It is also legal to insert nothing at all when using trailing nullable fields. Within indexes, such null values are always treated as equal to other null values and are always treated as less than non-null values. Nulls may appear multiple times even in a unique index.

Type: boolean
Default: false

Пример:

box.space.tester:create_index('I', {unique = true, parts = {{field = 2, type = 'number', is_nullable = true}}})

Предупреждение

It is legal to create multiple indexes for the same field with different is_nullable values or to call space_object:format() with a different is_nullable value from what is used for an index. When there is a contradiction, the rule is: null is illegal unless is_nullable=true for every index and for the space format.

key_part.exclude_null¶

Since: 2.8.2

Specify whether an index can skip tuples with null at this key part. You can set this option to true if:

the index type is TREE
the index is not the primary index

If exclude_null is set to true, is_nullable is set to true automatically. Note that this option can be changed dynamically. In this case, the index is rebuilt.
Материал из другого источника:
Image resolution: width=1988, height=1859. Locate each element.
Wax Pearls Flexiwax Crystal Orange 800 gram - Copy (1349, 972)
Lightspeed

Такие индексы вообще не хранят отфильтрованные кортежи, поэтому индексирование будет выполняться быстрее.

Type: boolean
Default: false

key_part.path¶

Specify the path string for a map field.

Type: string

See the examples below:

Creating an index using the path option for map fields
Creating a multikey index using the path option with [*]

Примеры

Creating an index using field names and numbers

create_index() can use field names or field numbers to define key parts.

Example 1 (field names):

To create a key part by a field name, you need to specify space_object:format() first.

-- Create a primary index --
box.space.bands:create_index('primary', { parts = { 'id' } })
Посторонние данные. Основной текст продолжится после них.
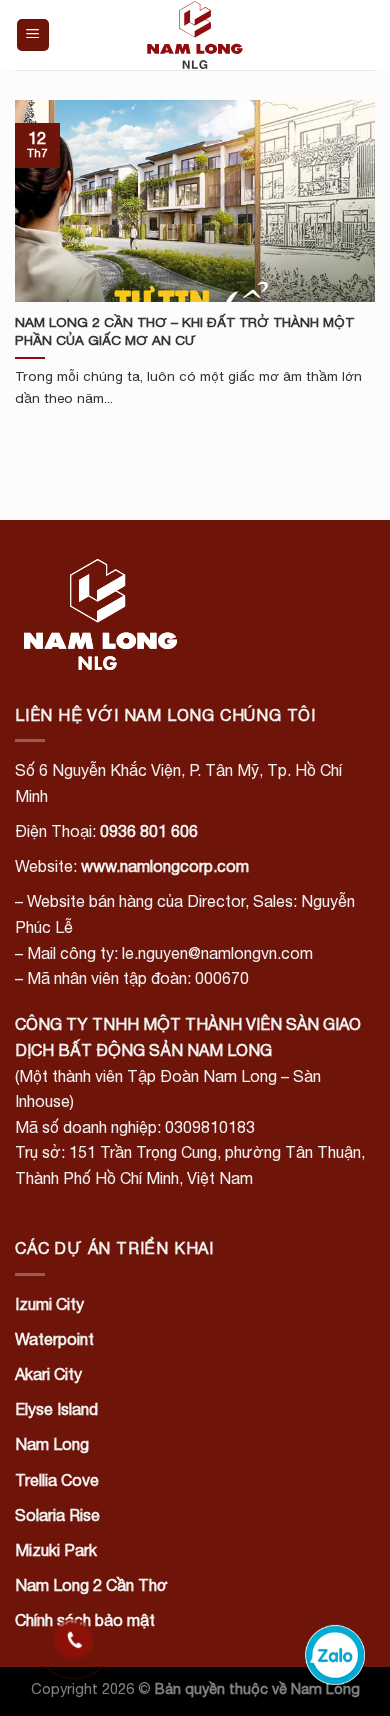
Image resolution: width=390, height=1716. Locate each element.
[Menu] (33, 35)
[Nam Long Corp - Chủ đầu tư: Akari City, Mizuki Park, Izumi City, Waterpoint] (195, 35)
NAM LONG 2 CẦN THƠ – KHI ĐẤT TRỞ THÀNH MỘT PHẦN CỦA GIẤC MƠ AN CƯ (184, 331)
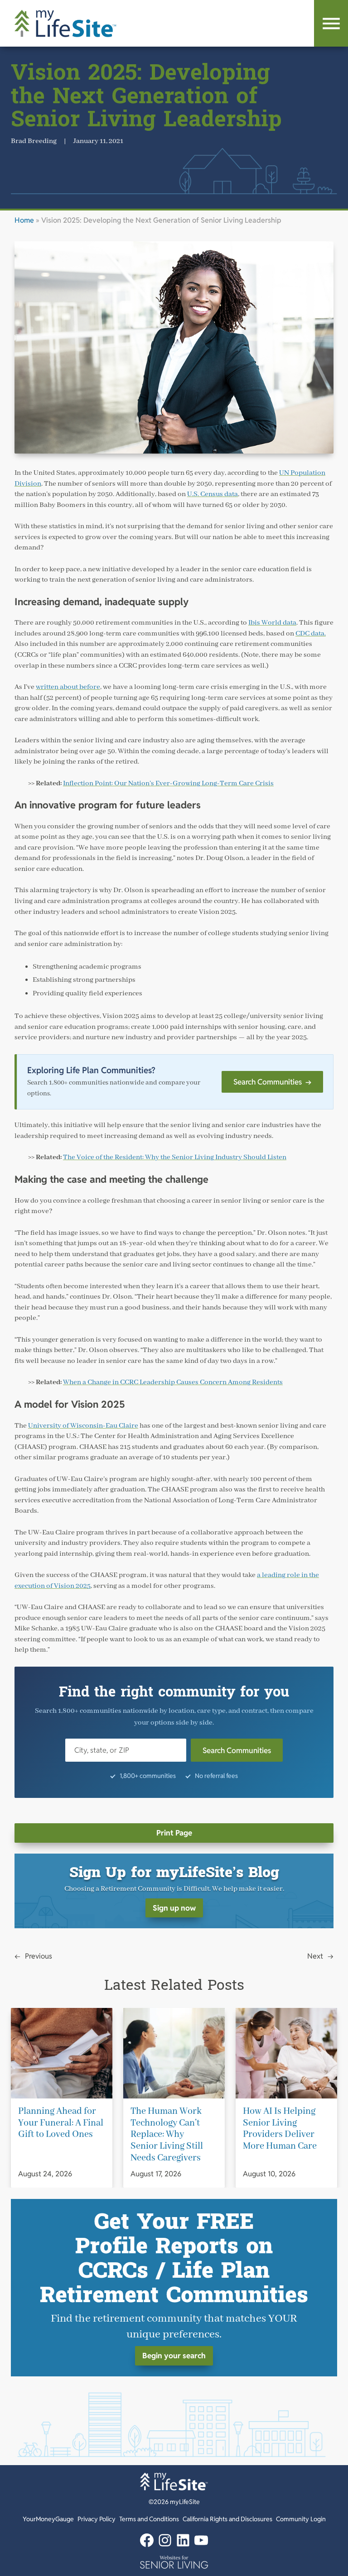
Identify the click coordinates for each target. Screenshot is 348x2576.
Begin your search (174, 2356)
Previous (38, 1956)
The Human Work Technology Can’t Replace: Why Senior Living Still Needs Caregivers (166, 2135)
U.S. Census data (212, 494)
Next (315, 1956)
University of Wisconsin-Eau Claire (83, 1425)
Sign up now (174, 1908)
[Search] (331, 23)
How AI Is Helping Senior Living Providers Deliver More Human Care (280, 2129)
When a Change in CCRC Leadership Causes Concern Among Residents (173, 1382)
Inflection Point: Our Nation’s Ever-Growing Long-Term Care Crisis (168, 783)
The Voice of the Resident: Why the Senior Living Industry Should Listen (174, 1157)
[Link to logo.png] (174, 2562)
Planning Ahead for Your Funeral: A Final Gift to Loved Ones (60, 2123)
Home (24, 220)
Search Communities (272, 1082)
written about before (68, 687)
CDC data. (310, 633)
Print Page (174, 1833)
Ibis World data (272, 622)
-- Create a unique secondary index --
box.space.bands:create_index('band', { parts = { 'band_name' } })

-- Create a non-unique secondary index --
box.space.bands:create_index('year', { parts = { { 'year' } }, unique = false })

-- Create a multi-part index --
box.space.bands:create_index('year_band', { parts = { { 'year' }, { 'band_name' } } })
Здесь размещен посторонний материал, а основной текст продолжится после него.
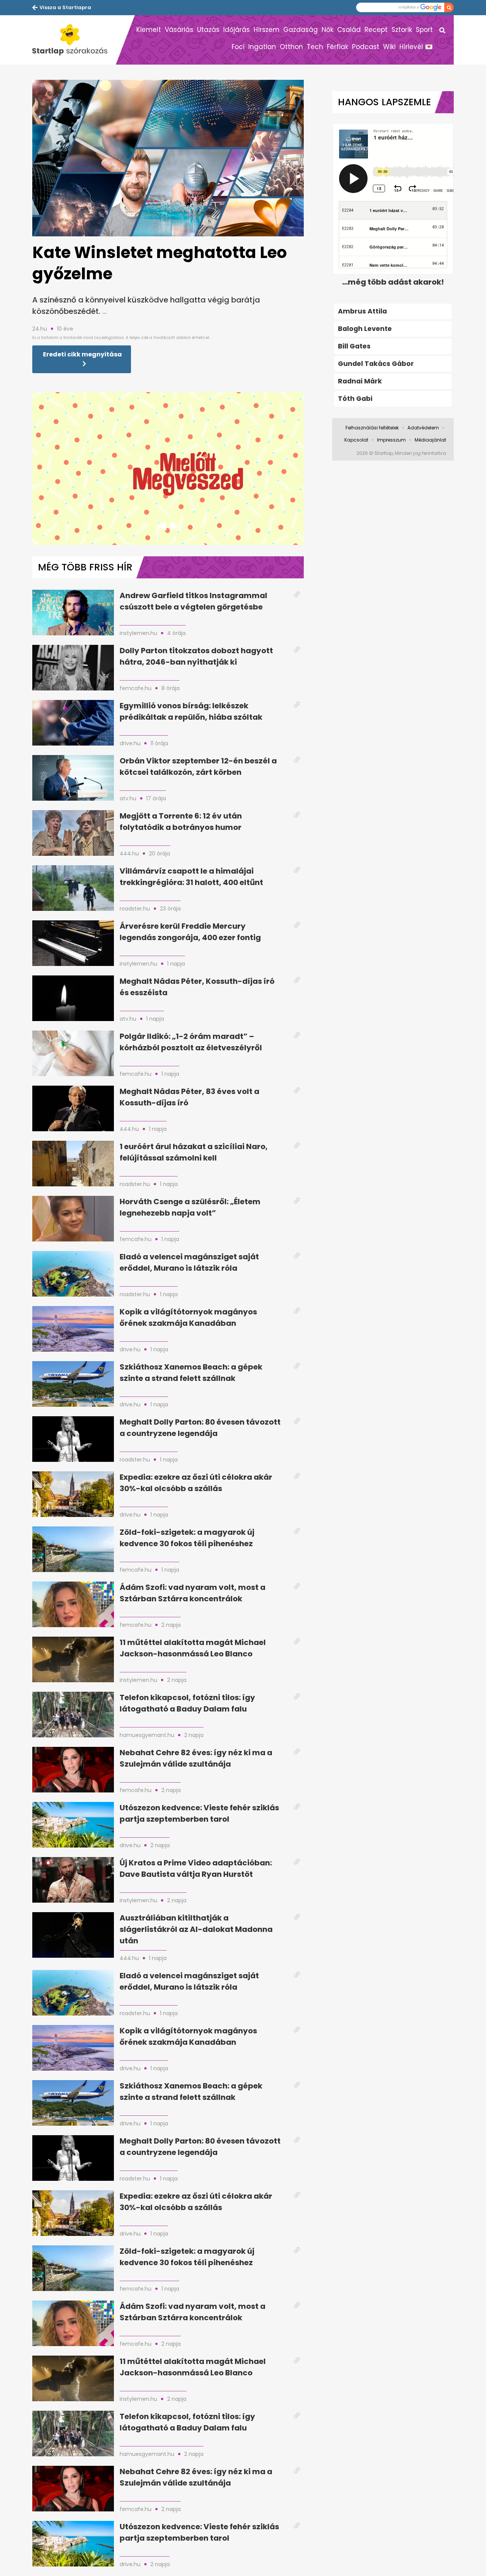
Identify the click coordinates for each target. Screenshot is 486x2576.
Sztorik (401, 29)
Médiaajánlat (430, 440)
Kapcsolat (356, 440)
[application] (168, 468)
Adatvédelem (423, 427)
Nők (327, 29)
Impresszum (391, 440)
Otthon (291, 46)
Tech (315, 46)
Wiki (389, 46)
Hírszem (266, 29)
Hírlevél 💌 (416, 46)
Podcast (365, 46)
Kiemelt (148, 29)
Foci (238, 46)
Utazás (208, 29)
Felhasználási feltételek (372, 427)
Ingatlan (262, 46)
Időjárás (236, 29)
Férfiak (337, 46)
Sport (424, 29)
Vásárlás (179, 29)
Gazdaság (300, 29)
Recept (376, 29)
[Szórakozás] (74, 40)
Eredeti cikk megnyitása (82, 354)
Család (349, 29)
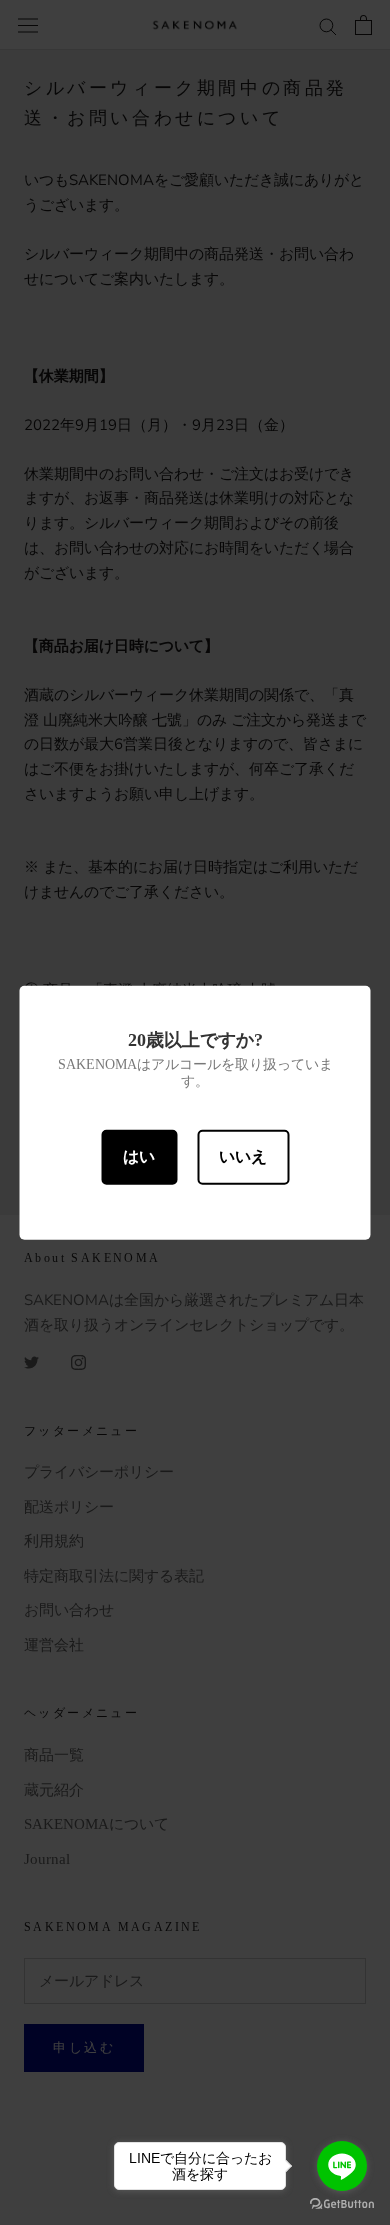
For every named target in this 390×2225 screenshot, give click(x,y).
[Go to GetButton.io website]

Example 2 (field numbers):

-- Create a primary index --
box.space.bands:create_index('primary', { parts = { 1 } })

-- Create a unique secondary index --
box.space.bands:create_index('band', { parts = { 2 } })

-- Create a non-unique secondary index --
box.space.bands:create_index('year', { parts = { { 3 } }, unique = false })

-- Create a multi-part index --
box.space.bands:create_index('year_band', { parts = { 3, 2 } })

Создание индекса с использованием пути для полей с ассоциативными массивами (индексы по пути JSON)

Чтобы создать индекс для поля, которое представляет собой ассоциативный массив (строка с путем и скалярное значение), укажите строку c путем во время создания индекса:

parts = {field-number, 'data-type', path = 'path-name'}

Тип индекса должен быть TREE или HASH, а содержимое поля — всегда ассоциативный массив с одним и тем же путем.

Пример 1 — Простое использование пути:

box.schema.space.create('space1')
box.space.space1:create_index('primary', { parts = { { field = 1,
                                                       type = 'scalar',
                                                       path = 'age' } } })
box.space.space1:insert({ { age = 44 } })
box.space.space1:select(44)

Пример 2 — для большей наглядности используем path вместе с format() и JSON-синтаксисом:

box.schema.space.create('space2')
box.space.space2:format({ { 'id', 'unsigned' }, { 'data', 'map' } })
box.space.space2:create_index('info', { parts = { { 'data.full_name["firstname"]', 'str' },
                                                  { 'data.full_name["surname"]', 'str' } } })
box.space.space2:insert({ 1, { full_name = { firstname = 'John', surname = 'Doe' } } })
box.space.space2:select { 'John' }

Создание индекса по массивам (multikey) с использованием опции path с символом [*]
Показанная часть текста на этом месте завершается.